# Tâches à réaliser
• A. Relevez toutes les crises auxquelles l'article sur la santé mentale des femmes enceintes compare la pandémie de COVID-19.
• B. Selon l'article sur la santé mentale des femmes enceintes, quelle proportion des femmes enceintes ou post-partum souffraient de symptômes dépressifs majeurs ?
• C. Poursuivez l'article sur la santé mentale des femmes enceintes pendant la pandémie à partir de sa dernière phrase.

# Extrait du texte
★ ★ ★ ★ ★ ★ ★
La pandémie a malmené la santé mentale des femmes enceintes, dit une étude
MONTRÉAL — La santé mentale des femmes enceintes a été frappée de plein fouet par la pandémie de COVID-19, prévient un volet réalisé à Montréal de l’étude internationale CONCEPTION.
L’impact de la pandémie est encore plus grand que celui d’autres crises historiques, comme la crise du verglas de 1998 ou la crise du virus Zika, prévient Anick Bérard, qui est chercheuse au CHU Sainte-Justine et professeure titulaire à la Faculté de pharmacie de l’Université de Montréal.
Ses collègues et elles ont constaté que 23% des femmes enceintes ou post-partum souffraient de symptômes dépressifs majeurs. Chez près de 40 % de ces femmes, l’ampleur des symptômes allait de modérée à sévère, et ils étaient notamment associés à l’anxiété et au stress.
Si, règle générale, très peu de gens ont été infectés par le SRAS-CoV-2, tous ont dû composer avec l’impact de la pandémie, comme des mesures sanitaires qui variaient parfois d’une semaine à l’autre, a rappelé la professeure Bérard.
Un impact anxiogène sur la population en général, et sur des populations particulières comme les femmes enceintes, était donc prévisible, si on se fiait à l’impact de crises précédentes.
«L’impact de la pandémie COVID-19 sur la santé mentale des femmes enceintes, c’est deux fois plus important que ce que la crise du verglas a eu, que les feux de forêt en Alberta», a-t-elle illustré.
Mais contrairement à la crise du verglas ― qui n’a touché que quelques régions du Québec, qui n’a duré qu’une trentaine de jours et pendant laquelle on n’avait pas à craindre d’être infecté par son voisin ― la pandémie frappe tout le monde et nous affrontons un virus très contagieux.
★ ★ ★ ★ ★ ★ ★
# Données à analyser
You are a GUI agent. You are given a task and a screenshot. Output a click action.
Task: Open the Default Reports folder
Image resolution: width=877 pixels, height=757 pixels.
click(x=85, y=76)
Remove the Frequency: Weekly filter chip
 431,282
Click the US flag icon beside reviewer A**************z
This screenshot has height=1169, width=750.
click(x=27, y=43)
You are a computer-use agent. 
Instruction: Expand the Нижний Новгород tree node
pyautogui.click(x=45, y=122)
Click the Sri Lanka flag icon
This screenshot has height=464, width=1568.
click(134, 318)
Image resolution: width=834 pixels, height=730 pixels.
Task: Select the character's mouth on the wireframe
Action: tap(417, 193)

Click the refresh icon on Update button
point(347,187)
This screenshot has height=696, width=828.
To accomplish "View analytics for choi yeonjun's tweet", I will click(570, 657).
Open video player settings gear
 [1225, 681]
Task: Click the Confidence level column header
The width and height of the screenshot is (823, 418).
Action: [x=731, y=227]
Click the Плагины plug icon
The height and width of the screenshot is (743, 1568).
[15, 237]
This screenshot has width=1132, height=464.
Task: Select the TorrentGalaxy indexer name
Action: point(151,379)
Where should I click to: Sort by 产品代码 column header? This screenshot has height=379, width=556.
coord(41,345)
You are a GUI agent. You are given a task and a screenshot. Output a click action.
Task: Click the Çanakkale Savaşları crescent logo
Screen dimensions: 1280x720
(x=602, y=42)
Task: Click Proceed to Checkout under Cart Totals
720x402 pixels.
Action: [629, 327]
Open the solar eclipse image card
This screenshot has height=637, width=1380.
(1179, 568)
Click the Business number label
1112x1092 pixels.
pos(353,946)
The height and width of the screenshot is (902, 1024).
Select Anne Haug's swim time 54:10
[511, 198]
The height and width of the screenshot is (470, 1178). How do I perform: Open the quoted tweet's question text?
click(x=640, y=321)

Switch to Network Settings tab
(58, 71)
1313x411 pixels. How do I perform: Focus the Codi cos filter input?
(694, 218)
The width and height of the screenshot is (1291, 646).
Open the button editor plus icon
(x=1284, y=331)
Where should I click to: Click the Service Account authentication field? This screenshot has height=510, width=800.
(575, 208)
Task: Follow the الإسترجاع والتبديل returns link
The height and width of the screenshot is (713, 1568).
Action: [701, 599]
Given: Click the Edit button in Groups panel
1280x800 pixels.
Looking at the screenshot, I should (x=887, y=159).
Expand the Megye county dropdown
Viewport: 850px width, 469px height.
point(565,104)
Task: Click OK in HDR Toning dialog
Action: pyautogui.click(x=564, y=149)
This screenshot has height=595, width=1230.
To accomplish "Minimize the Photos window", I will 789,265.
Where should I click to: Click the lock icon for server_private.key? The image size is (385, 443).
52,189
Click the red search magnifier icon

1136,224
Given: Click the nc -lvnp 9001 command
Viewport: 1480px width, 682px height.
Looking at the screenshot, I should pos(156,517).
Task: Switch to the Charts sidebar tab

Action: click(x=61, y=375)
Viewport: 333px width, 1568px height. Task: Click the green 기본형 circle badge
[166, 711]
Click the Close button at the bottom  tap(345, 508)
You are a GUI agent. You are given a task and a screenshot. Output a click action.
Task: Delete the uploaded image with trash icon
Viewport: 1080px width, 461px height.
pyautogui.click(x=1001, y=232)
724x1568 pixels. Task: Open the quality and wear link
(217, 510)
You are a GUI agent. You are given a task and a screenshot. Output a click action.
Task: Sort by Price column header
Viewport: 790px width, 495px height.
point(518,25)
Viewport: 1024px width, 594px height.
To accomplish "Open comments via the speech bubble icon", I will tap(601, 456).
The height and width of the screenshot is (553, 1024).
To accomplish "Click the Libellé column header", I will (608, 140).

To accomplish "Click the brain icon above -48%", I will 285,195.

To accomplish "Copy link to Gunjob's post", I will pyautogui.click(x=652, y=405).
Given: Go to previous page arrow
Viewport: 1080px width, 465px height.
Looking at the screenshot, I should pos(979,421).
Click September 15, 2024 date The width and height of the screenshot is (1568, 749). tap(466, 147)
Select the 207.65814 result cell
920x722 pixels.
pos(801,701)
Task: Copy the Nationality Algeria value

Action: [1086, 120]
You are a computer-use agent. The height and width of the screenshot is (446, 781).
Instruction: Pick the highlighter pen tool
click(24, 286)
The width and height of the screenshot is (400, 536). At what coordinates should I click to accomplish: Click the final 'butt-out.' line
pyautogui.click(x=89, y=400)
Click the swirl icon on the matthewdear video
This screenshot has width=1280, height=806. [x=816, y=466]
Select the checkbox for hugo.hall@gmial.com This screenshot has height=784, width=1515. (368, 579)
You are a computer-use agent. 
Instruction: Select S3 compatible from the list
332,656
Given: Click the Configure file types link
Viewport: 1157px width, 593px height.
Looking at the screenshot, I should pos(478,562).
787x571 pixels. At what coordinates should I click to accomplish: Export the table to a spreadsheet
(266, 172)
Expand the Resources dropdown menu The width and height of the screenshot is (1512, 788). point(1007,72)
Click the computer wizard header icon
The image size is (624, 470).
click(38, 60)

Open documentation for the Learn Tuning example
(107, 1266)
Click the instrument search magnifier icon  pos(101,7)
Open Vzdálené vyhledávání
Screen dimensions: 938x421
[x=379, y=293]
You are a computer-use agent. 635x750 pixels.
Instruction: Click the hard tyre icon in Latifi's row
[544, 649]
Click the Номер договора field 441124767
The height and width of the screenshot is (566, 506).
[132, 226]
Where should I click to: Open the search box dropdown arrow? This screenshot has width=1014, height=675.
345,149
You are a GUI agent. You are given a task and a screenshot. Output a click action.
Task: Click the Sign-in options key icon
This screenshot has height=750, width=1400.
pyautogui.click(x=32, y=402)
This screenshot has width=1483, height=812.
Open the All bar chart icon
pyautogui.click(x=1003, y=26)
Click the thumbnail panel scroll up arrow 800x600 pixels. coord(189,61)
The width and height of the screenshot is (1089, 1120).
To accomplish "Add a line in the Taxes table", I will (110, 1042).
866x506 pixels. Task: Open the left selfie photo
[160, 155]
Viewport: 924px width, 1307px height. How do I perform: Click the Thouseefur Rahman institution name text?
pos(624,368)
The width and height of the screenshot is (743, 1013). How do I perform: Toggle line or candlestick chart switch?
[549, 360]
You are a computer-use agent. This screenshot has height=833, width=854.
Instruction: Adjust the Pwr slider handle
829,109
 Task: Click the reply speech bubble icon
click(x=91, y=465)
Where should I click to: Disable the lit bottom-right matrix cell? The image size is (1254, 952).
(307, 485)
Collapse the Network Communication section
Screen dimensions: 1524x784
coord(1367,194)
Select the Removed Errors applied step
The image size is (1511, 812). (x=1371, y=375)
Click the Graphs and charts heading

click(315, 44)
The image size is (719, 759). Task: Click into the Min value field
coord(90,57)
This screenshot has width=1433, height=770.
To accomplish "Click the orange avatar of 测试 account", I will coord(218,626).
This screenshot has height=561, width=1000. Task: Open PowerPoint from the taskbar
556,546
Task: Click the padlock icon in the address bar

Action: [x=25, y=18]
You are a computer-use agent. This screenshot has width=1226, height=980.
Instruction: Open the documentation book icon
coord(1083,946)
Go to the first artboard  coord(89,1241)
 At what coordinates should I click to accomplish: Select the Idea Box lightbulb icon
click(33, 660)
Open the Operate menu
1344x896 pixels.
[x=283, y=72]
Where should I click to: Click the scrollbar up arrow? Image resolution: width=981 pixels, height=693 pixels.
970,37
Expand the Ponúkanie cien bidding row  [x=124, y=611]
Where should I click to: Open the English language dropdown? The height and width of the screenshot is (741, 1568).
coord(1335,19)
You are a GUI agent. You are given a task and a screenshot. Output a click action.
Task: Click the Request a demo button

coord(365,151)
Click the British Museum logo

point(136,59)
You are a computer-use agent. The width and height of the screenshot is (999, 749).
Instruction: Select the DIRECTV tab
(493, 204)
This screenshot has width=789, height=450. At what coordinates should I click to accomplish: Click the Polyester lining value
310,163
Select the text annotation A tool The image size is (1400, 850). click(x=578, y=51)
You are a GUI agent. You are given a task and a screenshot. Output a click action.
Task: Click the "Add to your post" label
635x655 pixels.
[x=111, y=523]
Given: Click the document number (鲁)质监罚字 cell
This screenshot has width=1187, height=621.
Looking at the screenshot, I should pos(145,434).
★ ★ ★ ★ ★ ★ ★
# Réponses par point
• A.
- La crise du verglas de 1998
- La crise du virus Zika
- Les feux de forêt en Alberta

• B. 23 % d'entre elles.

• C.
D’après l’étude, des trois vagues de la pandémie qui ont été analysées, c’est la deuxième (entre décembre 2020 et avril 2021) qui a été la plus lourde de conséquences sur la santé mentale des femmes enceintes.
«Si on se remet dans le bain, au tout début, lorsqu’on a tout fermé ici au Québec, le 13 mars 2020, tout le monde avait peur, on avait peur de sortir de chez soi, a rappelé la professeure Bérard. Et aussi, il n’y avait pas de fin en vue parce qu’après la première vague, on a rouvert durant l’été (…), puis là, tout d’un coup, Delta est arrivé, et on est retourné en mode fermeture complète.»
Toutes les ressources du système de santé ont été redirigées à la lutte contre le coronavirus. Les suivis dont les femmes enceintes avaient besoin ont commencé à se faire virtuellement ou par téléphone. Certaines hésitaient à se rendre à l’hôpital pour une échographie, de peur d’être exposées au virus. Les restrictions mises en place par les hôpitaux laissaient planer la menace qu’elles doivent accoucher seules, sans la présence de leur partenaire.
«À peu près (le quart) de nos femmes enceintes ou qui venaient tout juste d’accoucher qui souffraient de symptômes dépressifs sévères (…) c’est énorme, et en parallèle l’accès aux soins était très limité, a dit Mme Bérard. Tout ça mis ensemble, c’est sûr que c’est un cocktail explosif.»
La dépression, l’anxiété et le stress chez les femmes enceintes sont associés à des risques de naissance prématurée, à un plus petit poids à la naissance et à des problèmes cognitifs durant l’enfance.
Il sera donc primordial de suivre ces femmes et leurs bébés au cours des prochaines années pour prendre la pleine mesure qu’aura eue cette crise sur leur santé.
«On ne veut pas que tout le monde parte en peur, mais l’impact (de la pandémie) a été deux fois plus important que celui de la crise du verglas, a répété Mme Bérard. Les derniers enfants du verglas viennent d’avoir 18 ans et il y a vraiment eu des impacts marqués à long terme, alors on s’attend à en voir au minimum le double.»
Plus de 3000 Canadiennes ont été recrutées en ligne et dans certaines cliniques obstétricales entre juin 2020 et août 2021 aux fins de cette étude, soit 2574 femmes enceintes et 626 femmes ayant accouché.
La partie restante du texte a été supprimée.